A sensação de ter recebido o teste positivo me deixou muito surpreso e agoniado, mas o pior não é receber a notícia e, sim, ter as complicações. Os sintomas são muito pesados, tive muita falta de ar. A sensação é horrível, a sensação é de morte, a sensação é de que você está se afogando.
O que me deixava mais desesperado era a falta de ar. Por causa dela, a qualquer momento eu poderia ser entubado, isso é o que eu tinha mais medo. Toda vez que um colega ia me examinar na UTI, eu pensava: 'Meu Deus, será que é agora?' A sensação é horrível para qualquer ser humano, para os profissionais de saúde acredito ser pior porque a gente lida com isso e sabe o que está acontecendo.
A pandemia veio para mudar a saúde no Brasil e do Mundo, os hospitais passaram a ter dois fluxos de trabalho: o normal que atende a pacientes com outras doenças, como AVC, trombose, infarte.
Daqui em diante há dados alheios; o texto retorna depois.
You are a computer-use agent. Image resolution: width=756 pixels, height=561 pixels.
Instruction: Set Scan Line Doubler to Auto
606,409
E o outro fluxo que atende pessoas com Covid-19 ou casos suspeitos. É uma doença que veio para agravar mais o Sistema Único de Saúde e, enquanto nós não tivermos uma vacina ou um medicamento com eficácia comprovada, não teremos segurança.
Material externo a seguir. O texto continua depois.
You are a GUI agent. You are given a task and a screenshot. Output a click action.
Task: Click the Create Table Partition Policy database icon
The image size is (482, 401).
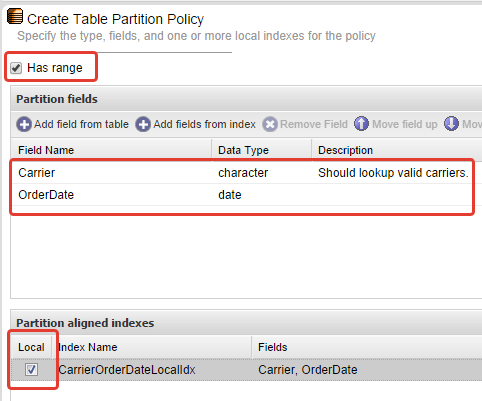(15, 17)
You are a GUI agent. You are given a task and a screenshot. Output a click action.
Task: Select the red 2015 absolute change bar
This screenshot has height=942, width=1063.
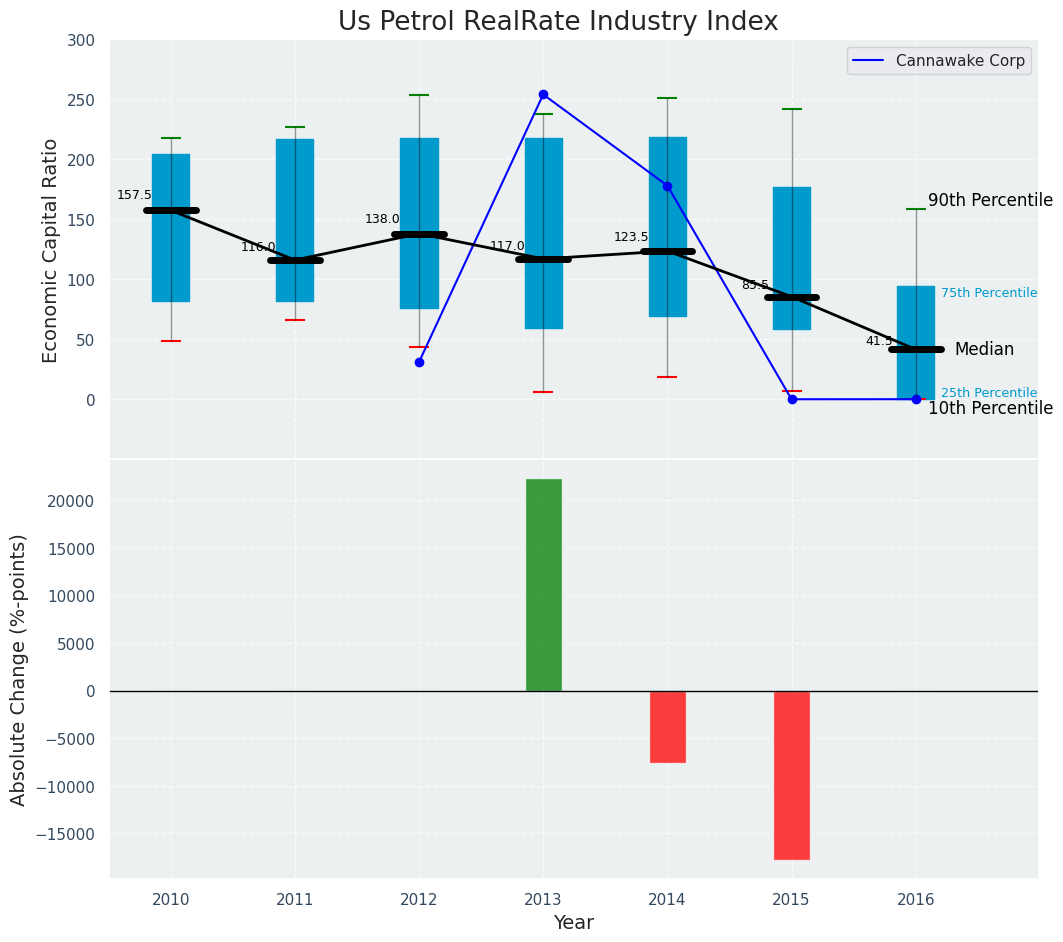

O que mais tem chocado é ver as pessoas da funerária carregando o caixão e a família tendo que dar adeus de longe. Existe todo um preparo do corpo no necrotério do hospital: ele é coberto por sacos de lona, plástico e um lençol antes de ser colocado na urna. A funerária leva diretamente para o cemitério. Sou eu quem dou o boletim do paciente aos familiares e já anunciei muitas mortes para as famílias. É de descer lágrimas, é horrível ter que falar para parentes que um ente querido, que até outro dia vivia a vida normal, morreu.
Mesmo com falta de ar, estava louco para poder trabalhar, eu estava louco para que um paciente sentasse do outro lado da mesa para atendê-lo e ouvi-lo. Acredito que tenha me contaminado porque atendi muitos funcionários e pacientes com Covid-19. Já foram atendidos mais de 50 funcionários somente neste hospital, todos eles estão curados.
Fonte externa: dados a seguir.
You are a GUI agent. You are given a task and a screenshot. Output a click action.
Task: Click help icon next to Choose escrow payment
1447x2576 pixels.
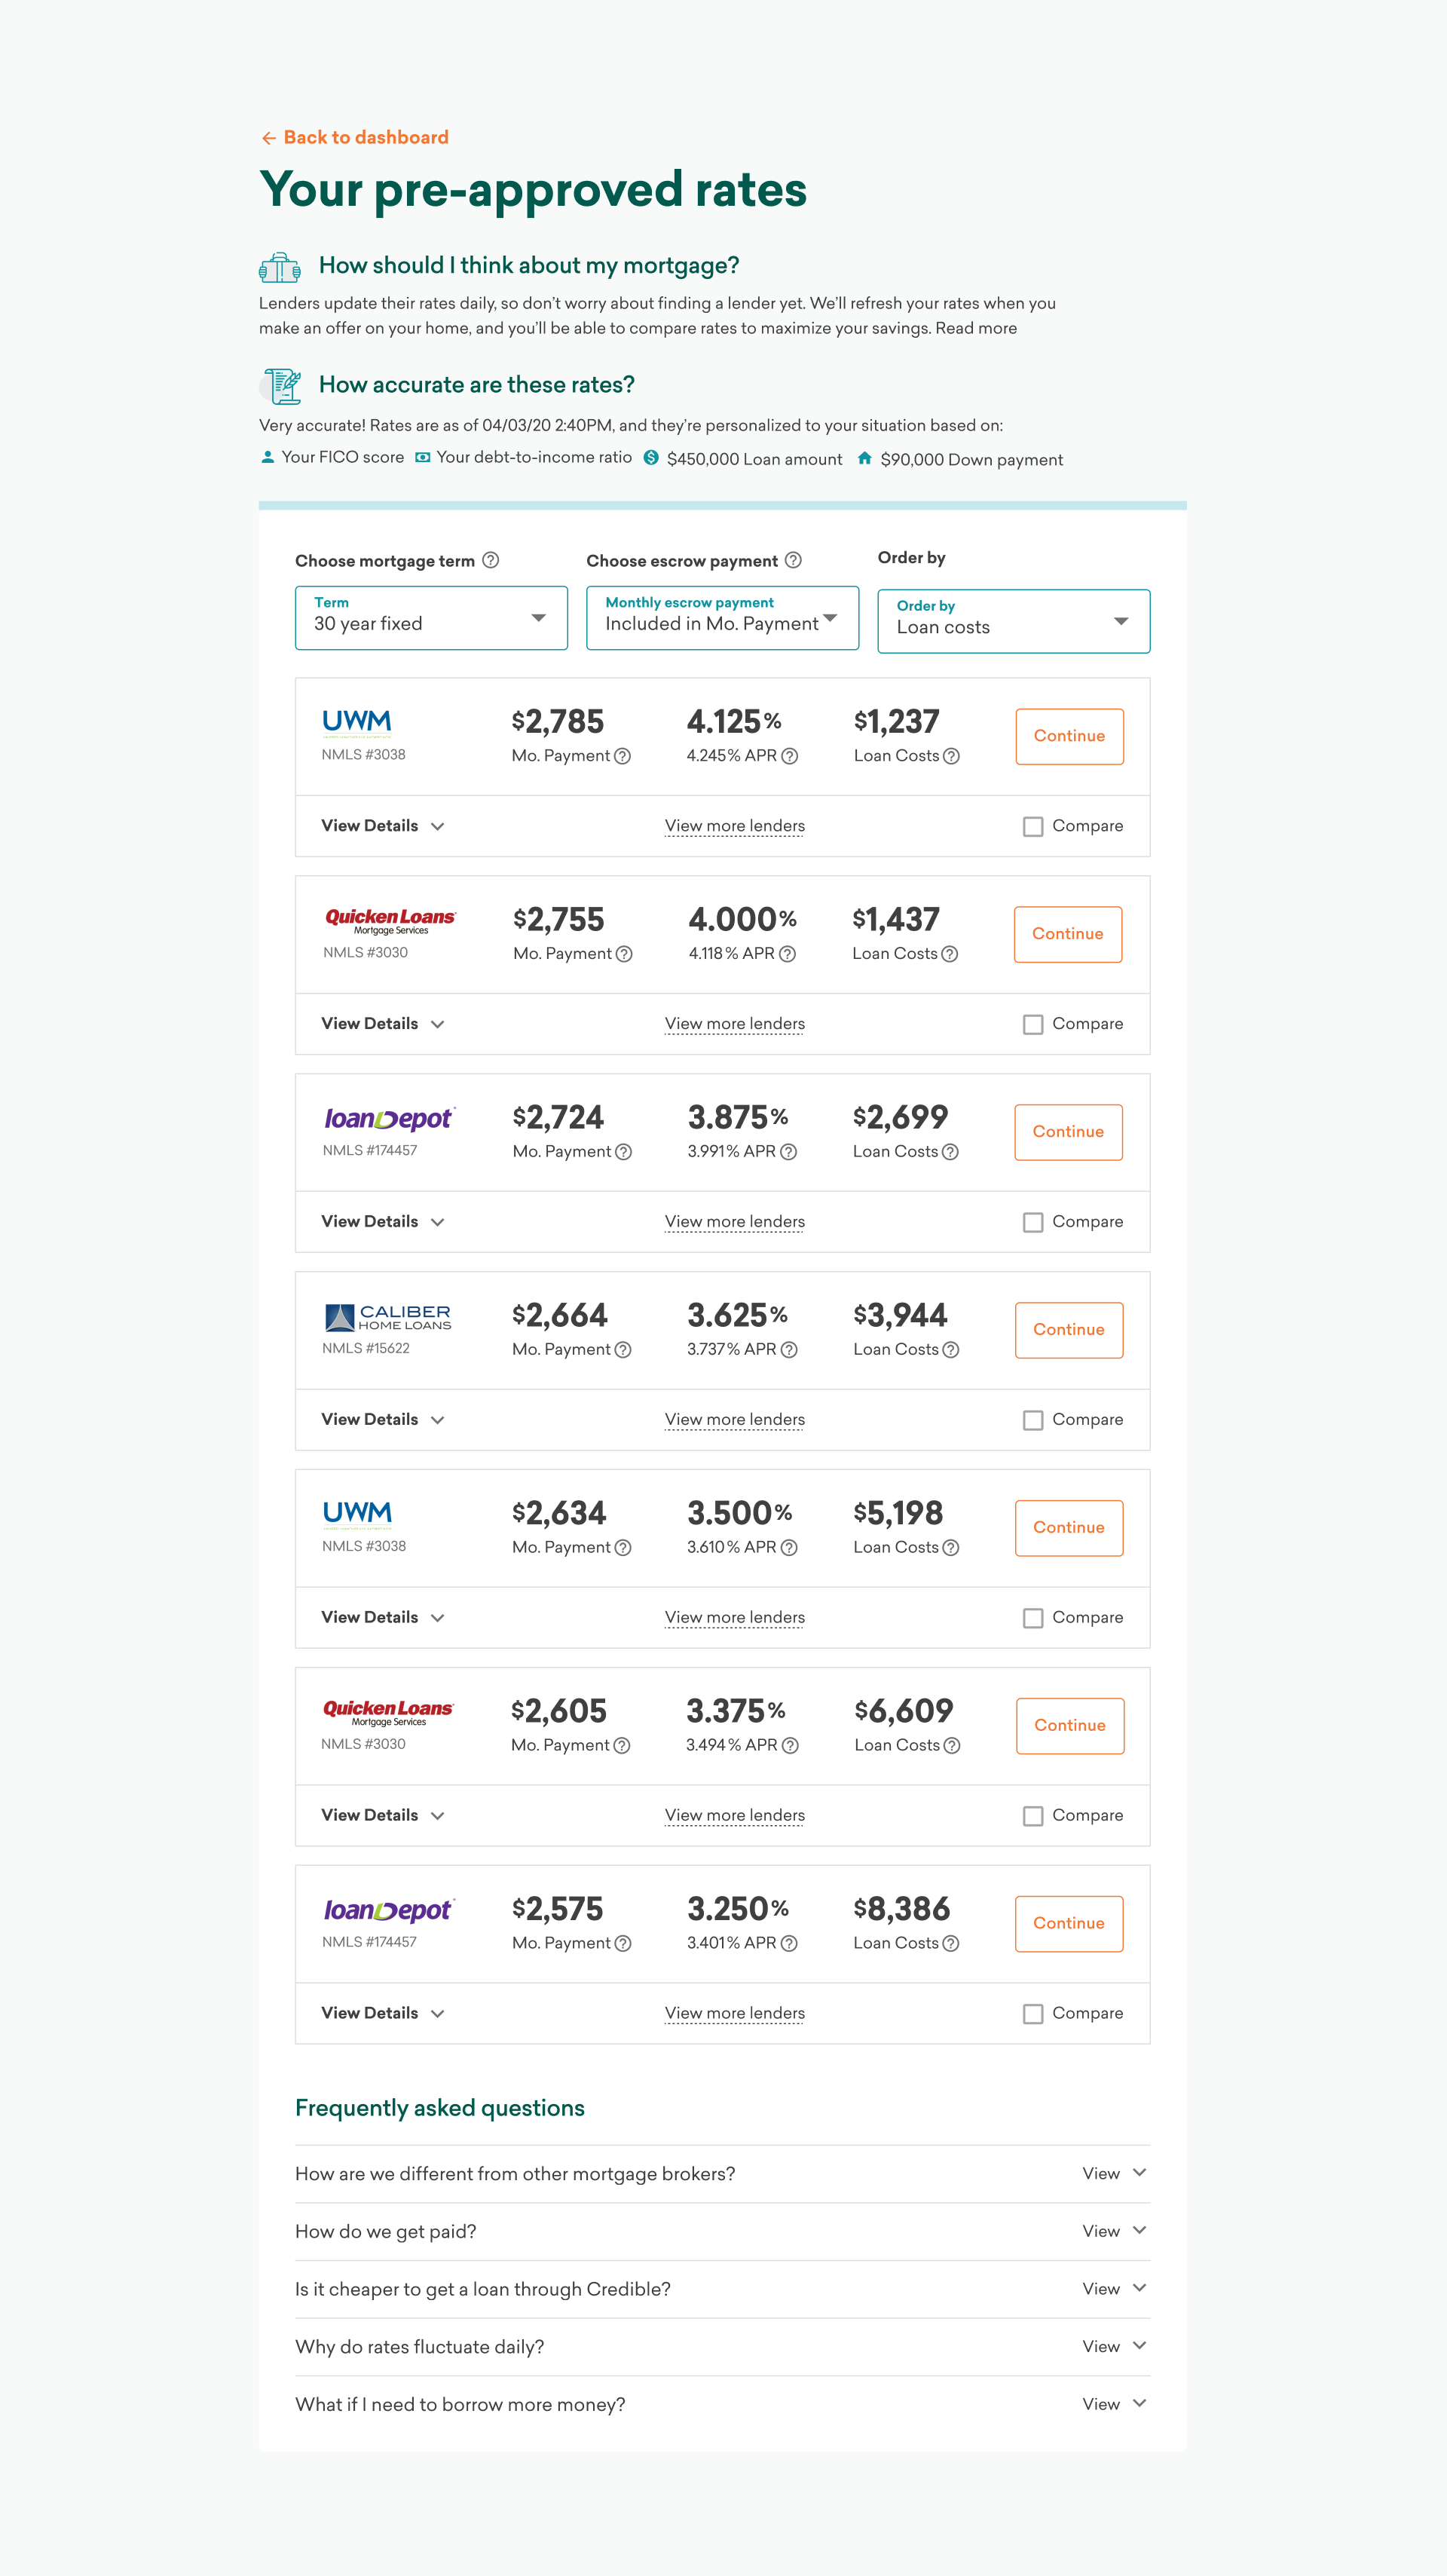point(793,560)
Todos que foram contaminados e se curaram retornaram ao trabalho e estão cuidando dos que estão necessitando. Nesta semana e na outra acredito haver um aumento exacerbado de novos paciente e os leitos não suprirão a necessidade.
Somente hoje (26 de maio) seis novos casos deram entrada no hospital, sendo que um precisou de internação. O Estado está fazendo a parte dele e abriu mais leitos de UTI, enfermaria, fez parceria com hospitais particulares. O Roberto Silvares está lotado e está ficando difícil administrar. Hoje me perguntei: 'Meu Deus, aonde vamos chegar?'
Todo mundo fica muito apreensivo, o clima do hospital não é o mesmo, a alegria não é mais a mesma, as pessoas estão com medo. Mas deixamos tudo de lado para cumprir a missão como médico e ser humano.
Estamos chegando numa fase grave da doença e o povo não se conscientizou da gravidade. As pessoas insistem em sair. Em São Mateus, as ruas estão como um formigueiro. Cada um que pensa assim está complicando a vida e de quem está na linha de frente: motorista de ambulância, enfermeiro, médico, fisioterapeuta. Dessa forma, pagaremos um preço caro, serão as nossas vidas ou de pessoas que amamos que está em jogo.
Eu peço para que a população faça a parte dela porque, muitos de nós, estamos adoecendo, falecendo. Antes de ir para rua, pense que você pode ser responsável por ajudar a tirar uma vida.